Il Gran Premio di Alberto, ai tempi della partecipazione locale.
Sono nato a Villasanta negli anni'50. Abitare qui, vicino all'Autodromo di Monza, facilita l'interesse per il modo delle corse. Quando ero ragazzo, negli anni '70, ricordo che moltissimi ragazzi di allora, abitanti vicino al''Autodromo, ogni volta che provava la Ferrari correvano a vedere sfrecciare le macchine rosse di Ickx, di Regazzoni e di Giunti. Allora la Ferrari non vinceva da molto tempo il campionato del mondo, eppure era il team più amato dai tifosi. Invece, nelle gare "marche" e di durata, vinceva molto spesso, addirittura monopolizzando le prime posizioni, anche con le macchine non ufficiali dei team privati.

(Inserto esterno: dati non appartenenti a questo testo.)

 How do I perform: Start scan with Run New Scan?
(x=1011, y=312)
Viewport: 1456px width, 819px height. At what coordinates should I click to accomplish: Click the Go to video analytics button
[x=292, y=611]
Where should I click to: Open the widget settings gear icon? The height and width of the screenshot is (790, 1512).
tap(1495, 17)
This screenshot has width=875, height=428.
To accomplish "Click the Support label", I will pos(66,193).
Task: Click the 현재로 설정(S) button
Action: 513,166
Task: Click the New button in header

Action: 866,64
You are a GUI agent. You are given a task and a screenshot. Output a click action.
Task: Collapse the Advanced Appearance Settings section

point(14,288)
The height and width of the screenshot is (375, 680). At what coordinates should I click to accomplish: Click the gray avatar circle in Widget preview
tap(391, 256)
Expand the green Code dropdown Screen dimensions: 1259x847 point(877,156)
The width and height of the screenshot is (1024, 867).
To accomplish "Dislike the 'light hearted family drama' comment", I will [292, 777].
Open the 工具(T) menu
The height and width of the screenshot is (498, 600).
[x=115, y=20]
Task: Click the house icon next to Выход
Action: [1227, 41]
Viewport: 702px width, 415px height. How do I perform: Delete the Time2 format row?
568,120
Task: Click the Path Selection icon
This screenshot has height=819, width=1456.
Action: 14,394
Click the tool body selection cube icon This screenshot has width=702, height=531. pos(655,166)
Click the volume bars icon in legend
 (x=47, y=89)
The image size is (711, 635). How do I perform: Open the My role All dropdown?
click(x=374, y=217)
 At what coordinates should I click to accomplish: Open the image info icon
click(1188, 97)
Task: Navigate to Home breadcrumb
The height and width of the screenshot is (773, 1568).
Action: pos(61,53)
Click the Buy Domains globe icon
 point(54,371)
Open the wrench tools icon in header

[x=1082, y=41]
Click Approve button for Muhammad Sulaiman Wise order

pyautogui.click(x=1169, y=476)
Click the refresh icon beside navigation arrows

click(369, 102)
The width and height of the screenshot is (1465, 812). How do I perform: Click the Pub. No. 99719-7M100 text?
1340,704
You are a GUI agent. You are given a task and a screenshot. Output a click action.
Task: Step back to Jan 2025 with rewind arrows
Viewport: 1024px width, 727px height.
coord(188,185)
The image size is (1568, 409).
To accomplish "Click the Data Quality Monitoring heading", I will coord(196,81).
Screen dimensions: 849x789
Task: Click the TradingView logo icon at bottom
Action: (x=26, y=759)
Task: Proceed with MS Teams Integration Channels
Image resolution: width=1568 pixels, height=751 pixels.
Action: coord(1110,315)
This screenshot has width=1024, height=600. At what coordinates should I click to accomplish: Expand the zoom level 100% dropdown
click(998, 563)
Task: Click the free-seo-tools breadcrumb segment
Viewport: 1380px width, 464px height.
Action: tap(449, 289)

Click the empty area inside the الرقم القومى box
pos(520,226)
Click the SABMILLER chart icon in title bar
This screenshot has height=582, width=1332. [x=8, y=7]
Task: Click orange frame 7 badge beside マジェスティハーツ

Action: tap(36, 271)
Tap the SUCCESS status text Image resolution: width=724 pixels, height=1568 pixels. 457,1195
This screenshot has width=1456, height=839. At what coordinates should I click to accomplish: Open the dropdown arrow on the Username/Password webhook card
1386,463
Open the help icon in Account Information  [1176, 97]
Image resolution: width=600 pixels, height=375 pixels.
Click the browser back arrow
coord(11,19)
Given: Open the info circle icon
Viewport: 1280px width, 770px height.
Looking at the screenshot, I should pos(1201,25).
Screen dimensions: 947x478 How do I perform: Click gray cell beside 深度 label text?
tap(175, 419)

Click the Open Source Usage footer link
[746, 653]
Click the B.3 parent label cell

Vedere le prove private era molto facile, bastava intrufolarsi da uno dei moltissimi squarci della recinzione, si poteva passare agevolmente anche con le bici e poi si poteva girare per tutto l'Autodromo. Uno dei punti preferiti era andare sopra i box. Allora la tribuna era molto ridotta, composta da sole tre gradinate in cemento armato e alte complessivamente meno di 10 metri. Da li sopra si poteva vedere e addirittura conversare con i piloti e i meccanici. Ricordo una volta che con i miei amici ci mettemmo a parlare con Ronnie Peterson, un pilota svedese che poi mori in un incidente, causato alla partenza del Gran Premio del 1978, a non molta distanza dal punto in cui ero. Era una persona molto simpatica, riusciva a parlare un pochino anche in italiano. Un altro pilota molto affabile era Gilles Villeneuve, lo vidi più volte da sopra i box e fui per anni un suo fan.

Verso la metà degli anni'70, diventato maggiorenne, feci parte dei tanti gruppi di ragazzi che allestivano tribunette, abusive, sui bordi della pista. Era bellissimo, con amici e parenti ci eravamo attrezzati di tubi innocenti e assi da ponteggio. La sera del venerdì antecedente il week end del Gran Premio trasportavamo nottetempo i materiali, attraversando dai varchi nella recinzione della zona del Golf, vicino ai Mulini di San Giorgio e all'entrata del Parco. Nascondevamo molto accuratamente il ponteggio tra le querce vicine alla pista. Il nostro posto preferito era all'esterno della curva Ascari, diventata oggi una chinane. Qui montavamo la tribunetta tra gli alberi e assistevamo alle prove. Subito dopo smontavamo tutto per rimontare poco prima della gara. Durante la notte del sabato restavamo a dormire vicino al ponteggio per sorvegliarlo e anche per tenere occupato lo spazio. In quegli anni la Ferrari diventò molto competitiva, vincendo con Niki Lauda campionati e Gran Premi. In poco tempo si moltiplicò il numero delle tribunette abusive. Ricordo che nel 1975 ne furono installate moltissime, disseminate nel lungo rettilineo centrale. Allora non c'erano molte tribune ufficiali ed il pubblico non era come quello di oggi. Passavamo tre giorni molto intensi, confortati con tende canadesi e sacchi a pelo per trascorre le due notti, a volte tre, del Gran Premio e con cibo in abbondanza portato da casa. La notte del sabato era la più vissuta: c'era talmente tanta gente che in piena notte sembrava fosse giorno, ci si divertiva, si conosceva tante persone, si cantava, si beveva, c'erano i giochi d'azzardo, non mancava niente. C'era persino chi il giorno dopo dormiva, per recuperare la notte insonne, senza vedere nulla.

Durante la gara alle tribunette, composte con varie fattezze, alcune pericolose o ancorate agli alberi, si aggregavano molte persone stipate alla meglio, con bandiere e striscioni. C'era un gran tifo. E' in questa epoca che cominciarono le invasioni di massa della pista. Una fiumana euforicamente trasbordata nell'asfalto, forse dalla vendetta degli alberi o forse dal fatto che i sottopassi rimanevano ingolfati per ore. Negli anni '80 cominciammo a frequentare meno, soprattutto perché iniziò una vera e propria guerra contro le tribunette, condotta dalla società dell'Autodromo. Ricordo che un anno fu utilizzato l'esercito e un gruppo di guardie private con pastori tedeschi, fatti venire dalla Francia. Queste misure ridussero notevolmente il fenomeno delle tribunette e l'Autodromo si trasformò rapidamente, diventando quasi come uno stadio di calcio e con costi elevati dei biglietti . Da allora vado molto raramente a vedere il Gran Premio, preferisco rimanere a casa davanti alla Tv, pur essendo distante poche centinaia di metri dal circuito.